Nous avons choisi un restaurant sous les arcades de la coulée verte près de la gare de Lyon. La coulée verte est le nom d’une promenade de verdure créée sur le viaduc désaffecté de l’ancienne ligne de chemin de fer qui reliait la gare de Reuilly à celle de la Bastille, remplacée aujourd’hui par un opéra qui déborde sur la rue de Charenton où les échoppes d’artisans disparaissent peu à peu. L’endroit est calme et proche du domicile de Roger Ludwig. Nous laissons à peine à notre invité le temps de s’installer, tant nous désirons lui montrer notre trouvaille. Il la compulse longuement, la pose, demande la carte, commande un Martini, prend son temps pour choisir son menu… En cet instant, cet homme ne se doute pas qu’il vient parfois aux personnes les plus civilisées l’envie irrésistible d’étrangler leur prochain. Sans tenir compte de l’impatience que nous ne sommes plus capables de contenir Roger Ludwig explique :
- Il faut dire merci à Charlemagne. C’est sous son règne qu’une nouvelle écriture est née. Elle est ronde, régulière et lisible son nom est la minuscule caroline. Les lettres montantes et descendantes sont légèrement penchées vers la droite et les mots sont séparés par un espace : exactement comme sur votre manuscrit. Au début du Xe siècle, elle a été imposée comme écriture unique dans tout l’Empire Carolingien. Pour tracer les lettres le copiste utilisait une plume d’oie à bec droit. A la fin du XIIe siècle, elle a cédé la place aux lignes anguleuses de l’écriture gothique avec des lettres très décoratives, successions de pleins et de déliés obtenus par les copistes à l’aide de plumes d’oies taillées en oblique. En conséquence, selon toute probabilité, cette missive a été écrite après l’an 900 et avant l’an 1200. Son contenu est intéressant à bien des égards. Je n’ai jamais rien vu de pareil. Avez-vous tenu l’original entre vos mains ?
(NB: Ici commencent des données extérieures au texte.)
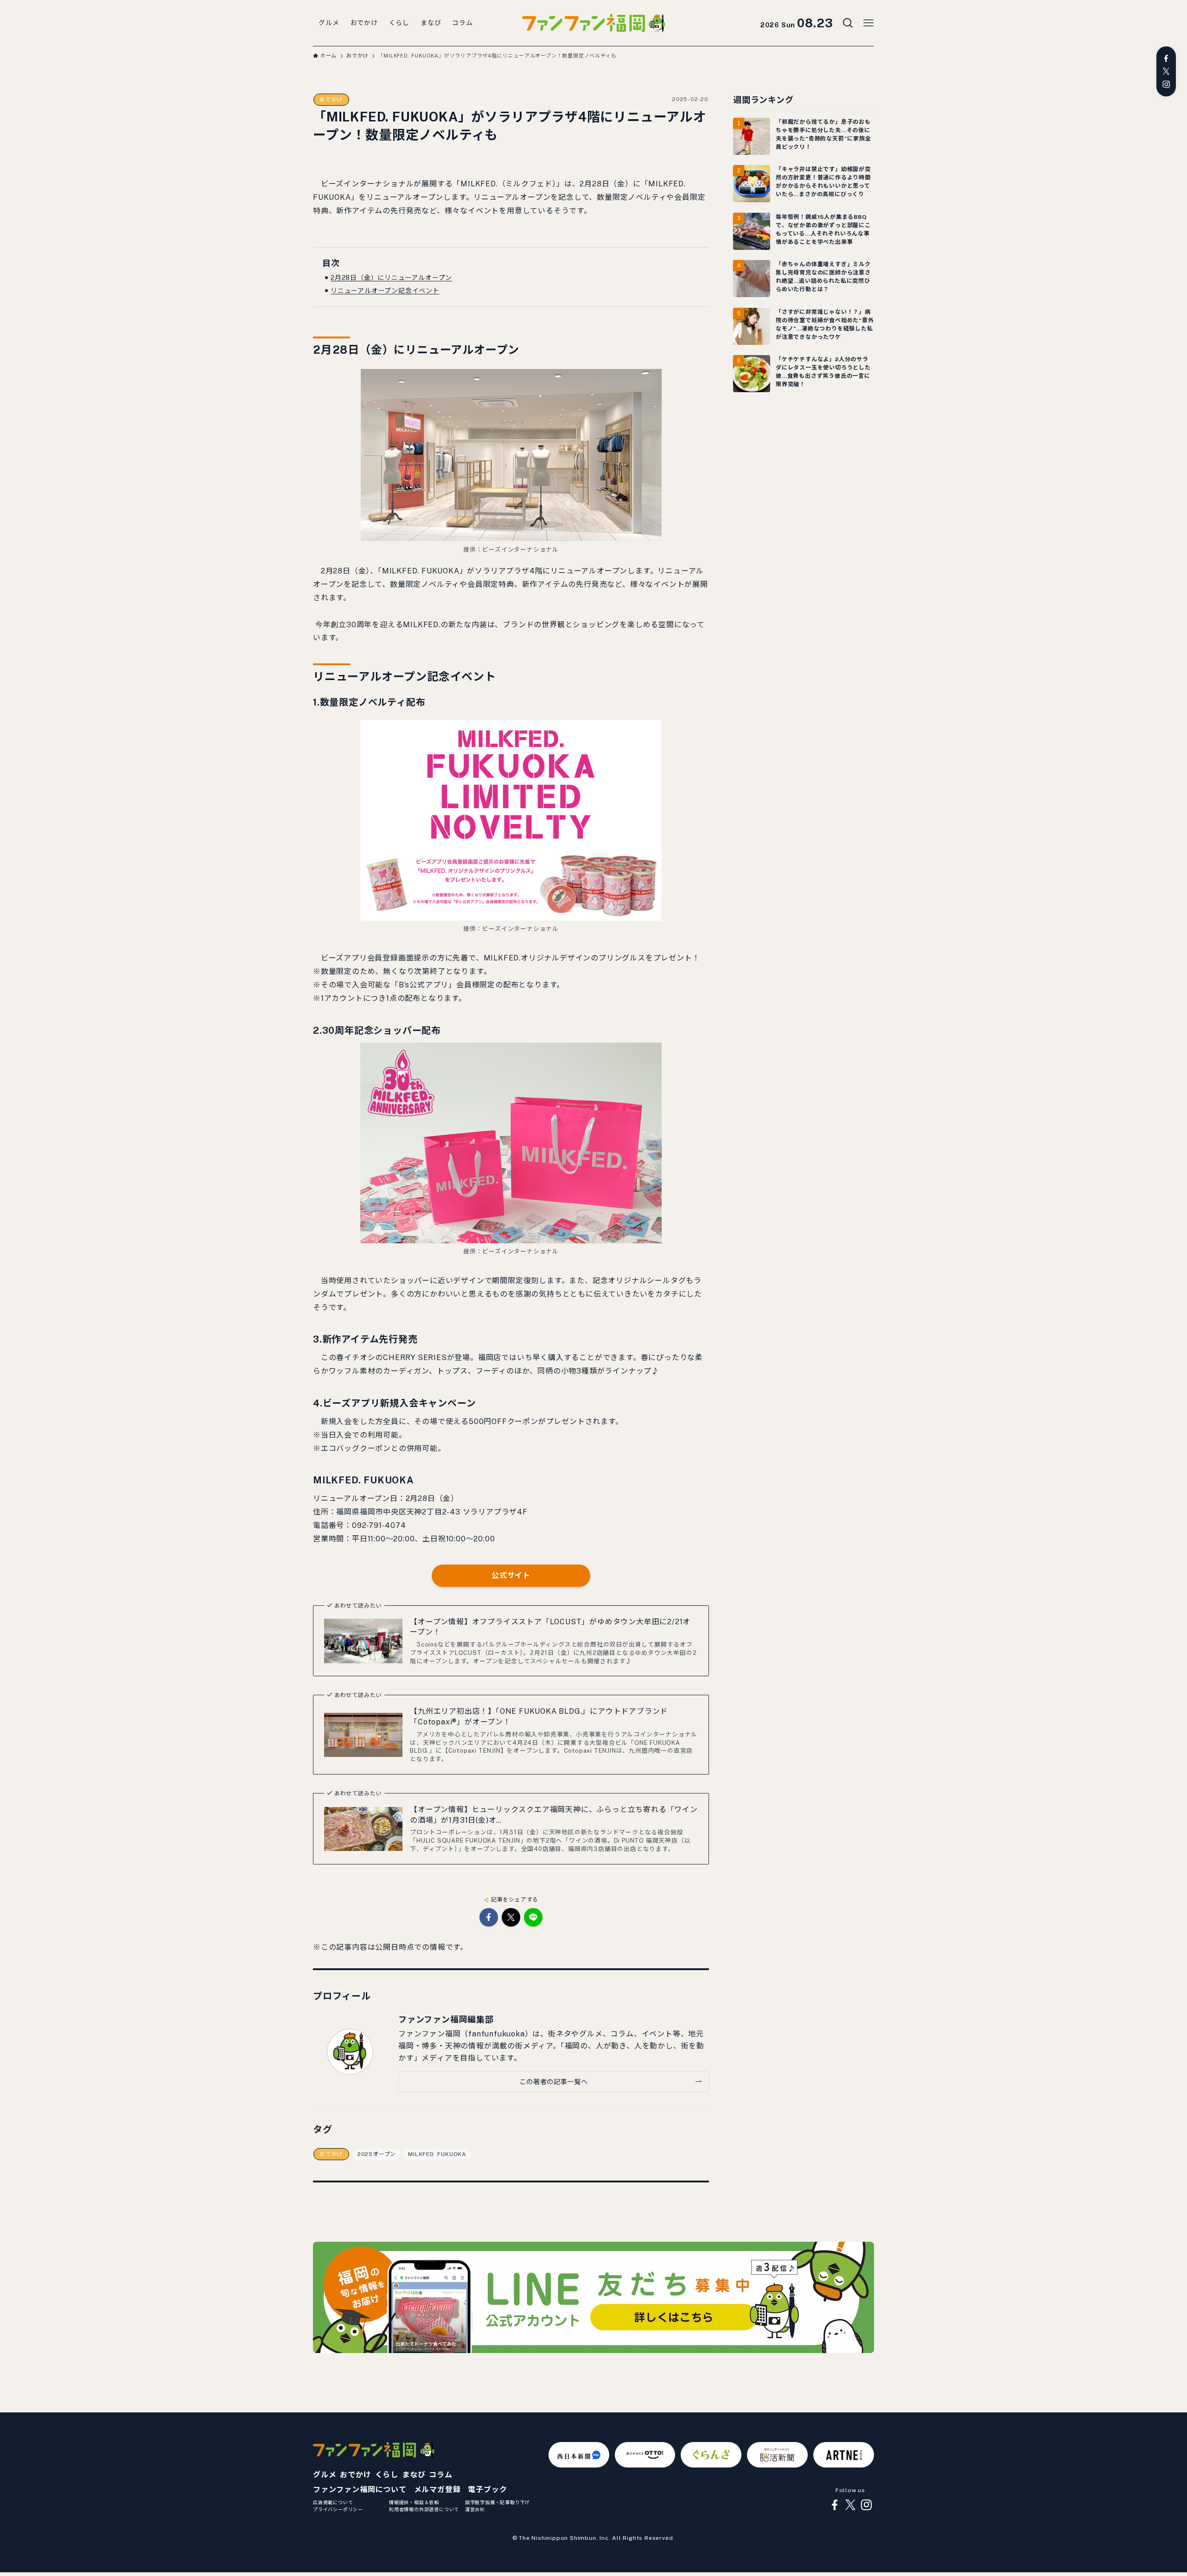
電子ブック (487, 2489)
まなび (413, 2474)
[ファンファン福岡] (593, 23)
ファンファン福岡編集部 (446, 2019)
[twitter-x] (1166, 71)
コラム (440, 2474)
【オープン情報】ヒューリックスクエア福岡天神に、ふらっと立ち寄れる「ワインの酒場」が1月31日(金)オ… (554, 1814)
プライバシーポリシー (338, 2509)
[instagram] (1166, 84)
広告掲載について (333, 2502)
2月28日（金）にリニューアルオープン (391, 277)
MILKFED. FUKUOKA (437, 2154)
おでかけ (331, 99)
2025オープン (376, 2154)
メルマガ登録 (437, 2489)
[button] (488, 1917)
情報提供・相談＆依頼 (414, 2502)
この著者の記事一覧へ (553, 2082)
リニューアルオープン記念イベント (385, 290)
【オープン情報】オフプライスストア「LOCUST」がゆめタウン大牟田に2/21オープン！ (550, 1626)
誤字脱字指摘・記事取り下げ (497, 2502)
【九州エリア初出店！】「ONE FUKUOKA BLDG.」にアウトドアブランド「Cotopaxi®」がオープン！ (539, 1716)
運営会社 (475, 2509)
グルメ (324, 2474)
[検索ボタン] (848, 23)
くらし (386, 2474)
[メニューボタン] (868, 23)
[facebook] (1166, 58)
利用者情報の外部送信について (424, 2509)
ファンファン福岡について (360, 2489)
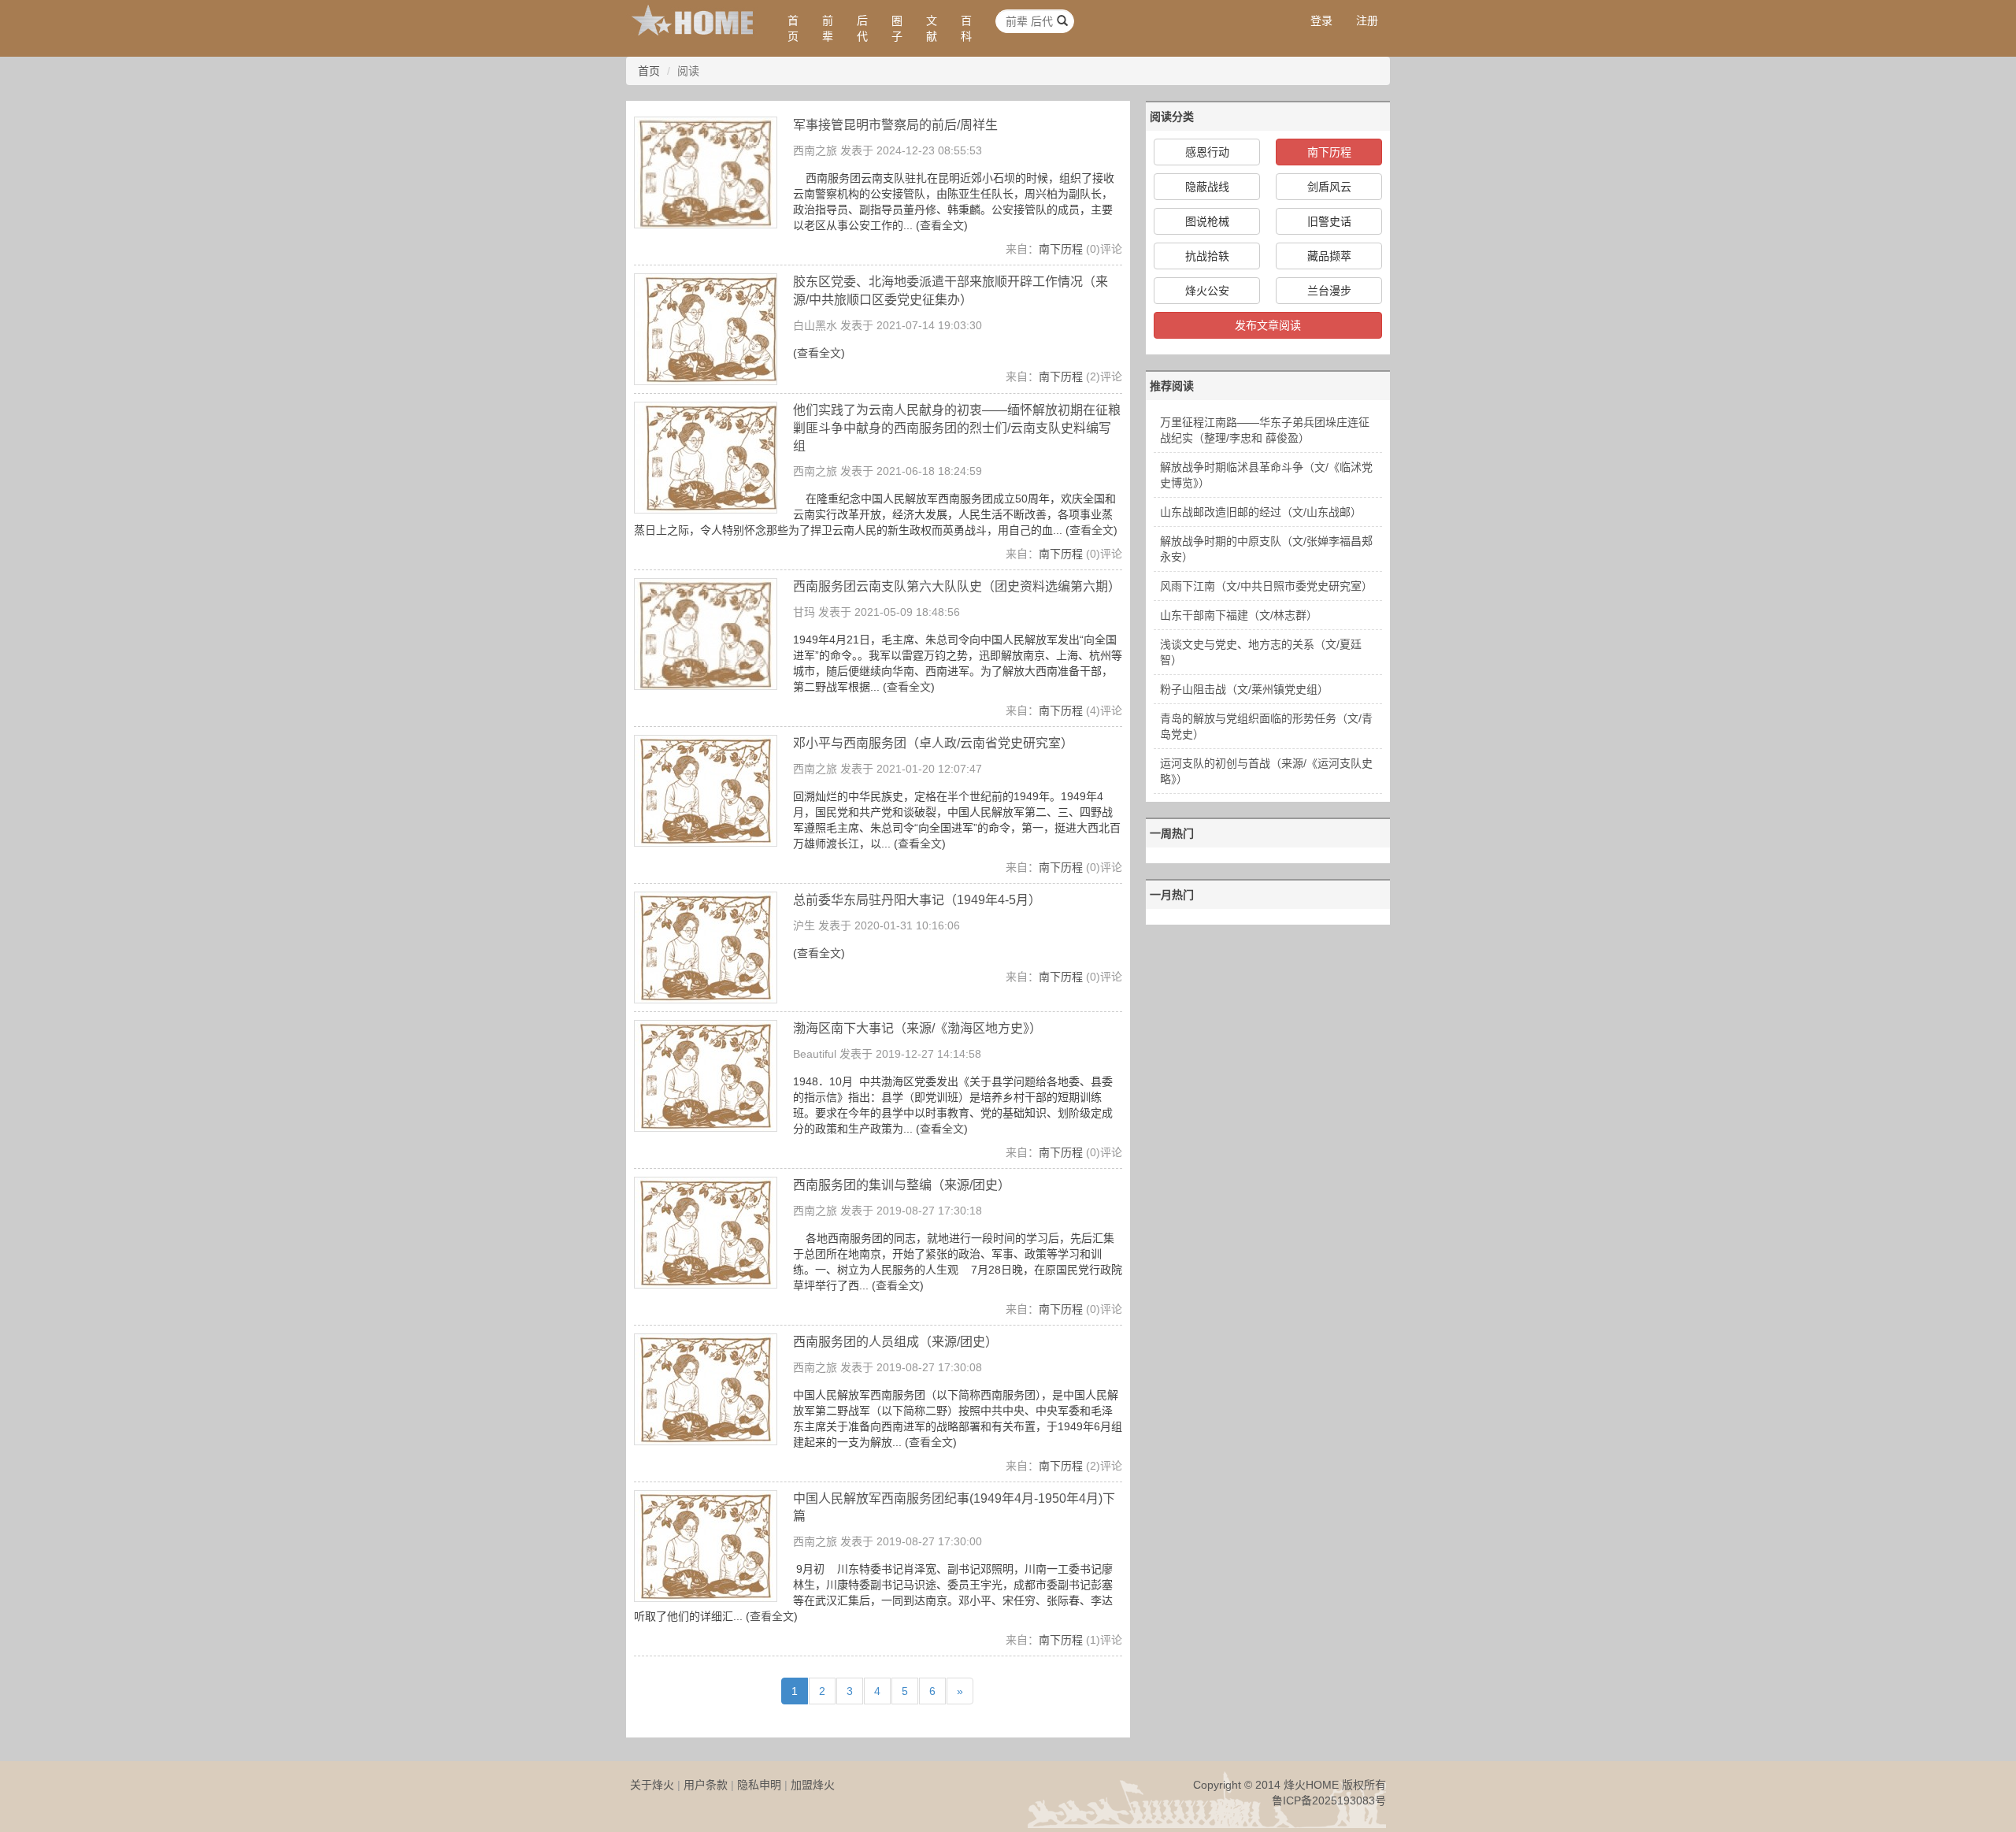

Sans lui donner trop de détails, nous lui confirmons l’avoir vu chez une lointaine cousine qui aimerait en connaître le sens.
Notre invité reprend :
- C’est très simple, L’auteur est un certain Gouffier de Lastours qui indique qu’il copie le courrier à lui remis par Adhémar de Monteil (L) lors du siège d’Antioche avec ordre de la remettre en mains propres au pape Urbain II (L) à Rome. Qu’il a rédigé cette copie pour qu’un membre de sa famille puisse le remplacer dans sa mission pour le cas où Dieu le rappellerait à lui.
Après les salamalecs d’usage, le texte copié dit à peu près ceci :
Veuillez recevoir Gouffier de Lastours, héros de notre croisade. Je lui ai confié mission de vous remettre dans le plus grand secret ce qu’un apôtre du Christ a laissé à Antioche et que nous avons découvert.
Nous avons pris toutes dispositions pour que soupçons ne soient pas éveillés en chargeant Raymond d’Aguiles (L) et un autre chevalier d’œuvrer pour égarer nos ennemis.
Et c’est signé, Adhémar de Monteil, Légat du pape.
Pendant que je note ces informations, il ajoute pensif :
- Si cette lettre n’est pas apocryphe et que le messager n’a jamais rencontré le pape, cela signifie que les paroles d’un apôtre du Christ sont perdues quelque part dans la nature.
Le reste de la soirée, notre invité se perd en conjectures que nous écoutons sans donner notre avis.